- **EXERCISE**:
Answer the following questions using the abstract on business groups below:
1. What research method was used in the study?
2. How many of the five hypotheses were totally supported?
3. Which two types of groups did the study examine to reveal the role of the core firms?

- **DOCUMENT PASSAGE**:
Purpose: The purpose of this paper is to synthesize empirical results relating to antecedents influencing differences in performance between business group (BG) affiliated firms and independent firms in emerging economies. Design/methodology/approach: A metanalysis was conducted in this research in which samples were collected, and a continuous data set for figuring the differentiation between group and non-group variables was selected and analyzed. These variables included performance, diversification, ownership characteristics, firm characteristics and group characteristics. Findings: The research presents a set of hypotheses from a model that shows the influences of factors moderating the differences between the performance of BG affiliates and independent firms, including governance and the kinds of strategic choices which these firms make. Four of the five hypotheses were totally supported, showing the importance of differentiating affiliates’ and independent firms’ performance in terms of ownership concentration, dividend payout, leverage, R&D, as well as diversification and a firm’s age and size. Originality/value: The study focused its research on an examination of pyramid and cross-holding groups in order to reveal the role of the core firms. It also examines ownership concentration, as well as internal relationships with capital structure, and the effect which these have on firm performance, in order to further understand the relationship among BGs, corporate governance and performance in emerging-market economies.

- **AVAILABLE DATA**:
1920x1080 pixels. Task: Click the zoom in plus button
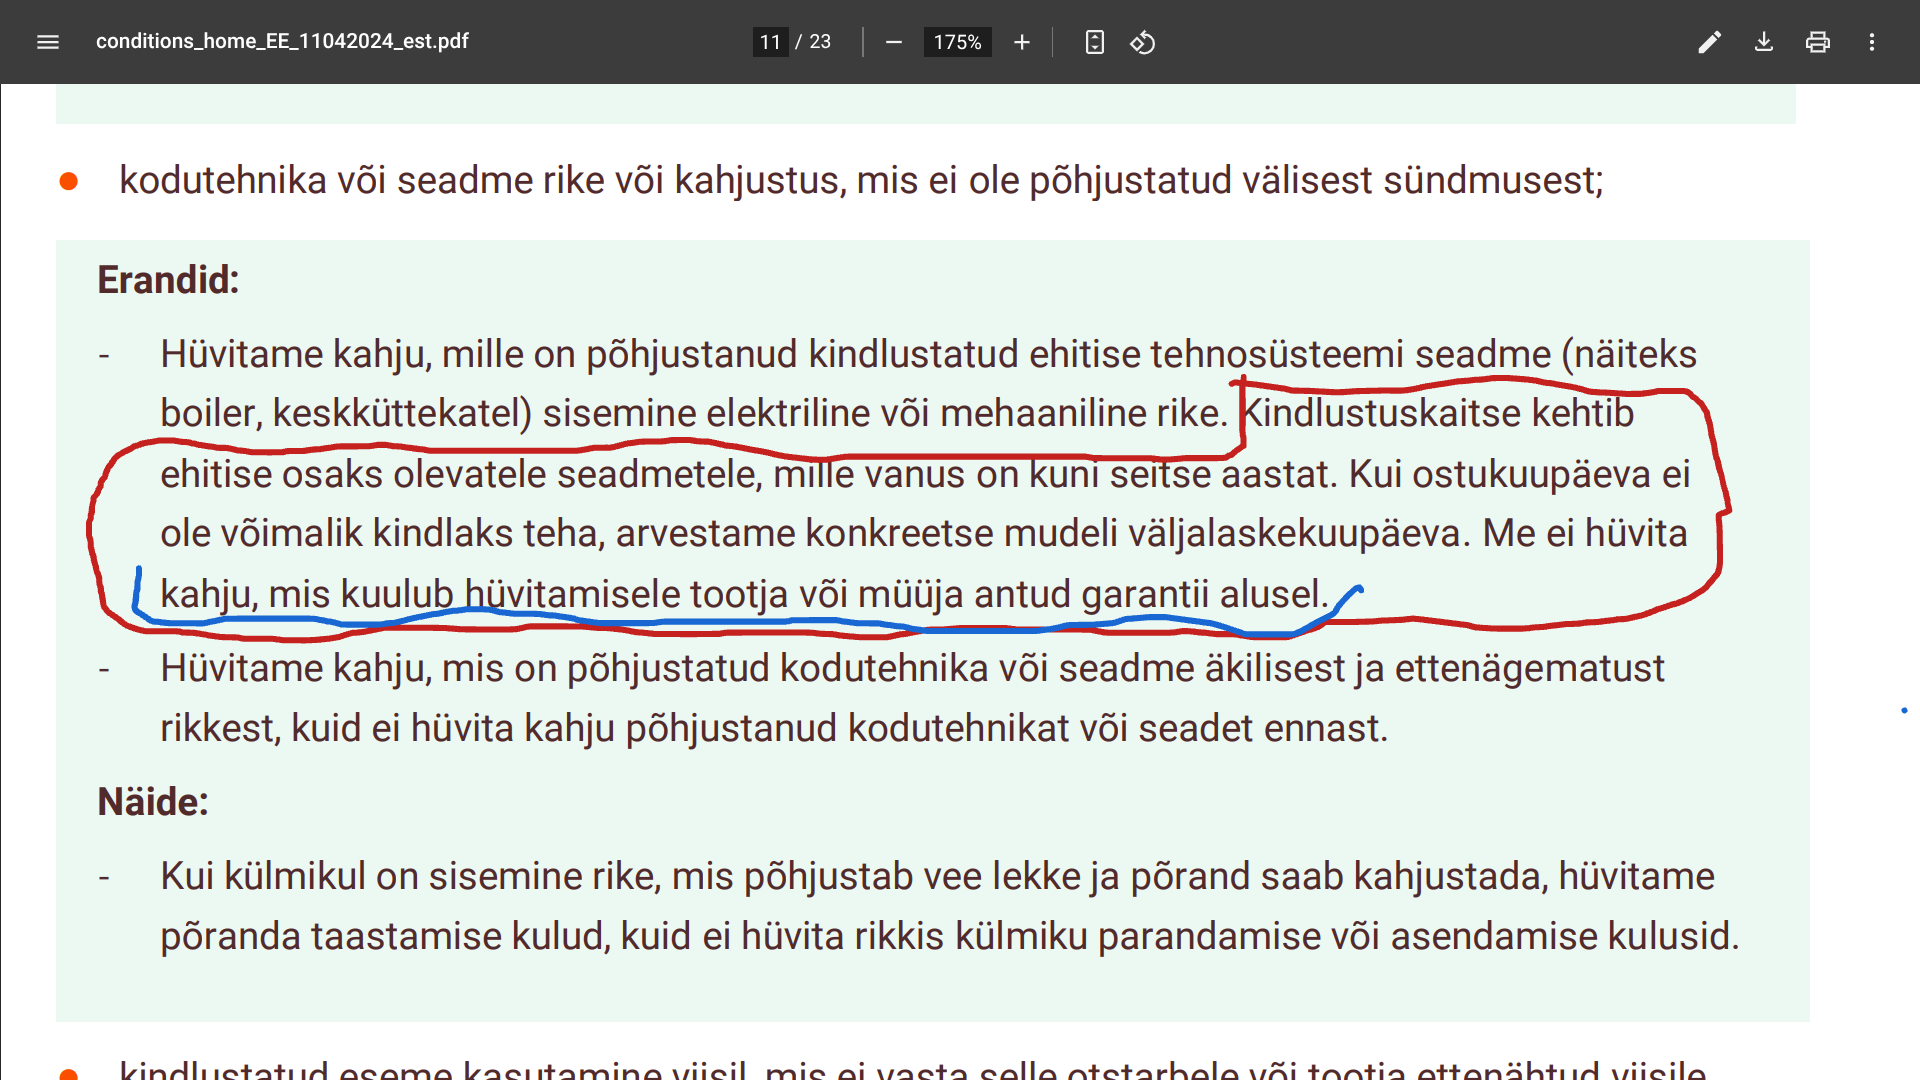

- **EXPECTED ANSWER**:
1. A meta-analysis.
2. Four.
3. Pyramid groups and cross-holding groups.